# [Activity]
Set down the entries below exactly as written.

Collected data:
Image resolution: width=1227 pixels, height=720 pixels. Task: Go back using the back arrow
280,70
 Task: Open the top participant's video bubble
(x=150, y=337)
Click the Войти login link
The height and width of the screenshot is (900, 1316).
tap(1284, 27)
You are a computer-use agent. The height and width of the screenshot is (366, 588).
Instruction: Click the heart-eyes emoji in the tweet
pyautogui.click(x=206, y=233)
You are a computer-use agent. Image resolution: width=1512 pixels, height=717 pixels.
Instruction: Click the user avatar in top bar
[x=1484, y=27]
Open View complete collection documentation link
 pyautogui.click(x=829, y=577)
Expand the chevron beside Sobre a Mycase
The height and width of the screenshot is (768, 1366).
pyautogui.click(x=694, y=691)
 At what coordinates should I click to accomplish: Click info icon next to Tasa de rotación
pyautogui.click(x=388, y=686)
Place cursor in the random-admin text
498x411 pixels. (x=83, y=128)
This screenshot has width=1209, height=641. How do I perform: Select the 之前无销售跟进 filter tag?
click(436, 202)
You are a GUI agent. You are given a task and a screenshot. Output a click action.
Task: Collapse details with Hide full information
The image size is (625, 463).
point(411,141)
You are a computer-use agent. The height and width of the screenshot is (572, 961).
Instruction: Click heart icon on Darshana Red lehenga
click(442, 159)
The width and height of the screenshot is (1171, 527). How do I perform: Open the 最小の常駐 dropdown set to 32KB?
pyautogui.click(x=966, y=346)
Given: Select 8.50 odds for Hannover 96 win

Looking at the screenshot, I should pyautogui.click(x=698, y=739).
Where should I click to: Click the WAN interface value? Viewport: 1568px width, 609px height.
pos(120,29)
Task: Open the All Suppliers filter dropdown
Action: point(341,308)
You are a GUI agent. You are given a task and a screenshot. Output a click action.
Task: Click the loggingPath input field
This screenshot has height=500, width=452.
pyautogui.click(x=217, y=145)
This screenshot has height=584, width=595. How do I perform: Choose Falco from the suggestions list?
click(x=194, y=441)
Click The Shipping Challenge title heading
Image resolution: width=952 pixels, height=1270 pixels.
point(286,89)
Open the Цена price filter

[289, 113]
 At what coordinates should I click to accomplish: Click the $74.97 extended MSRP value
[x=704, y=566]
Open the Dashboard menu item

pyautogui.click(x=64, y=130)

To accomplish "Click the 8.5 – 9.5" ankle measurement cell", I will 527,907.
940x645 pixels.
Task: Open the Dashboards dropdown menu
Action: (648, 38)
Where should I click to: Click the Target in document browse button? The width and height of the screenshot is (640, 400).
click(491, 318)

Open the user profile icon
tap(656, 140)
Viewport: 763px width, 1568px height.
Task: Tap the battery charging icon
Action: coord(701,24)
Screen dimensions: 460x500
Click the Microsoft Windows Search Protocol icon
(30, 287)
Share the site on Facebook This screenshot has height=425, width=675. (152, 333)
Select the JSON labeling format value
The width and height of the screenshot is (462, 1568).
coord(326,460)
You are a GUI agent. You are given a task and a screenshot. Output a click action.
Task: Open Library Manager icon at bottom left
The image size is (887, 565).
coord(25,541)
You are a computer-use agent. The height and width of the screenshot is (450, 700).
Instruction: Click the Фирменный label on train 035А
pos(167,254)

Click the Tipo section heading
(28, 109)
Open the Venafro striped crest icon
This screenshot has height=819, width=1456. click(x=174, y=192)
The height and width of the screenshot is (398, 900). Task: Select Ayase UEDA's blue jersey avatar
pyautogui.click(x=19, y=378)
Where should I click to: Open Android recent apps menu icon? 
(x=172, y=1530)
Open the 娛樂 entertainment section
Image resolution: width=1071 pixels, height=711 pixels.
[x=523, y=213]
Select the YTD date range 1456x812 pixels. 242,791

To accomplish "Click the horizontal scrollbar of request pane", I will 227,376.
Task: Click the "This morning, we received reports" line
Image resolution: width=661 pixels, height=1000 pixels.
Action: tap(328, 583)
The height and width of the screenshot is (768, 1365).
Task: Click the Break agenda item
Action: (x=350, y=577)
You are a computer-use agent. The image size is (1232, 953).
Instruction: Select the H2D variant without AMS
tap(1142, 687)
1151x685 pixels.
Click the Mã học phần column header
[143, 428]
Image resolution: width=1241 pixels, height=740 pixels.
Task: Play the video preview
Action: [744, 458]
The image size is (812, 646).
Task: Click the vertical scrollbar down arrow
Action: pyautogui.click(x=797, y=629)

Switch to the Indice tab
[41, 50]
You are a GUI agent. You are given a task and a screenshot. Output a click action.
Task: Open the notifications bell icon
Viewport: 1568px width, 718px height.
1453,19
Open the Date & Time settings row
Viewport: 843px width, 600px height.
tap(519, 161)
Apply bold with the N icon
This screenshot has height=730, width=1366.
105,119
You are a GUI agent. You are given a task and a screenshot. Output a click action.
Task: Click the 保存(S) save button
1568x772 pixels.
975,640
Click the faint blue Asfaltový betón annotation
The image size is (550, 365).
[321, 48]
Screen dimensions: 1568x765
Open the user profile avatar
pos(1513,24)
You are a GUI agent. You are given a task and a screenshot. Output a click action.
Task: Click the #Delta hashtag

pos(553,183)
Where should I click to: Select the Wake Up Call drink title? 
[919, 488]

# [Result of this exercise]
Image resolution: width=1227 pixels, height=720 pixels. Task: Go back using the back arrow
280,70
 Task: Open the top participant's video bubble
(x=150, y=337)
Click the Войти login link
The height and width of the screenshot is (900, 1316).
tap(1284, 27)
You are a computer-use agent. The height and width of the screenshot is (366, 588).
Instruction: Click the heart-eyes emoji in the tweet
pyautogui.click(x=206, y=233)
You are a computer-use agent. Image resolution: width=1512 pixels, height=717 pixels.
Instruction: Click the user avatar in top bar
[x=1484, y=27]
Open View complete collection documentation link
 pyautogui.click(x=829, y=577)
Expand the chevron beside Sobre a Mycase
The height and width of the screenshot is (768, 1366).
pyautogui.click(x=694, y=691)
 At what coordinates should I click to accomplish: Click info icon next to Tasa de rotación
pyautogui.click(x=388, y=686)
Place cursor in the random-admin text
498x411 pixels. (x=83, y=128)
This screenshot has width=1209, height=641. How do I perform: Select the 之前无销售跟进 filter tag?
click(436, 202)
You are a GUI agent. You are given a task and a screenshot. Output a click action.
Task: Collapse details with Hide full information
The image size is (625, 463).
point(411,141)
You are a computer-use agent. The height and width of the screenshot is (572, 961).
Instruction: Click heart icon on Darshana Red lehenga
click(442, 159)
The width and height of the screenshot is (1171, 527). How do I perform: Open the 最小の常駐 dropdown set to 32KB?
pyautogui.click(x=966, y=346)
Given: Select 8.50 odds for Hannover 96 win

Looking at the screenshot, I should pyautogui.click(x=698, y=739).
Where should I click to: Click the WAN interface value? Viewport: 1568px width, 609px height.
pos(120,29)
Task: Open the All Suppliers filter dropdown
Action: point(341,308)
You are a GUI agent. You are given a task and a screenshot. Output a click action.
Task: Click the loggingPath input field
This screenshot has height=500, width=452.
pyautogui.click(x=217, y=145)
This screenshot has height=584, width=595. How do I perform: Choose Falco from the suggestions list?
click(x=194, y=441)
Click The Shipping Challenge title heading
Image resolution: width=952 pixels, height=1270 pixels.
point(286,89)
Open the Цена price filter

[289, 113]
 At what coordinates should I click to accomplish: Click the $74.97 extended MSRP value
[x=704, y=566]
Open the Dashboard menu item

pyautogui.click(x=64, y=130)

To accomplish "Click the 8.5 – 9.5" ankle measurement cell", I will 527,907.
940x645 pixels.
Task: Open the Dashboards dropdown menu
Action: (648, 38)
Where should I click to: Click the Target in document browse button? The width and height of the screenshot is (640, 400).
click(491, 318)

Open the user profile icon
tap(656, 140)
Viewport: 763px width, 1568px height.
Task: Tap the battery charging icon
Action: coord(701,24)
Screen dimensions: 460x500
Click the Microsoft Windows Search Protocol icon
(30, 287)
Share the site on Facebook This screenshot has height=425, width=675. (152, 333)
Select the JSON labeling format value
The width and height of the screenshot is (462, 1568).
coord(326,460)
You are a GUI agent. You are given a task and a screenshot. Output a click action.
Task: Open Library Manager icon at bottom left
The image size is (887, 565).
coord(25,541)
You are a computer-use agent. The height and width of the screenshot is (450, 700).
Instruction: Click the Фирменный label on train 035А
pos(167,254)

Click the Tipo section heading
(28, 109)
Open the Venafro striped crest icon
This screenshot has height=819, width=1456. click(x=174, y=192)
The height and width of the screenshot is (398, 900). Task: Select Ayase UEDA's blue jersey avatar
pyautogui.click(x=19, y=378)
Where should I click to: Open Android recent apps menu icon? 
(x=172, y=1530)
Open the 娛樂 entertainment section
Image resolution: width=1071 pixels, height=711 pixels.
[x=523, y=213]
Select the YTD date range 1456x812 pixels. 242,791

To accomplish "Click the horizontal scrollbar of request pane", I will 227,376.
Task: Click the "This morning, we received reports" line
Image resolution: width=661 pixels, height=1000 pixels.
Action: tap(328, 583)
The height and width of the screenshot is (768, 1365).
Task: Click the Break agenda item
Action: (x=350, y=577)
You are a computer-use agent. The image size is (1232, 953).
Instruction: Select the H2D variant without AMS
tap(1142, 687)
1151x685 pixels.
Click the Mã học phần column header
[143, 428]
Image resolution: width=1241 pixels, height=740 pixels.
Task: Play the video preview
Action: [744, 458]
The image size is (812, 646).
Task: Click the vertical scrollbar down arrow
Action: pyautogui.click(x=797, y=629)

Switch to the Indice tab
[41, 50]
You are a GUI agent. You are given a task and a screenshot. Output a click action.
Task: Open the notifications bell icon
Viewport: 1568px width, 718px height.
1453,19
Open the Date & Time settings row
Viewport: 843px width, 600px height.
tap(519, 161)
Apply bold with the N icon
This screenshot has height=730, width=1366.
105,119
You are a GUI agent. You are given a task and a screenshot. Output a click action.
Task: Click the 保存(S) save button
1568x772 pixels.
975,640
Click the faint blue Asfaltový betón annotation
The image size is (550, 365).
[321, 48]
Screen dimensions: 1568x765
Open the user profile avatar
pos(1513,24)
You are a GUI agent. You are given a task and a screenshot. Output a click action.
Task: Click the #Delta hashtag

pos(553,183)
Where should I click to: Select the Wake Up Call drink title? 
[919, 488]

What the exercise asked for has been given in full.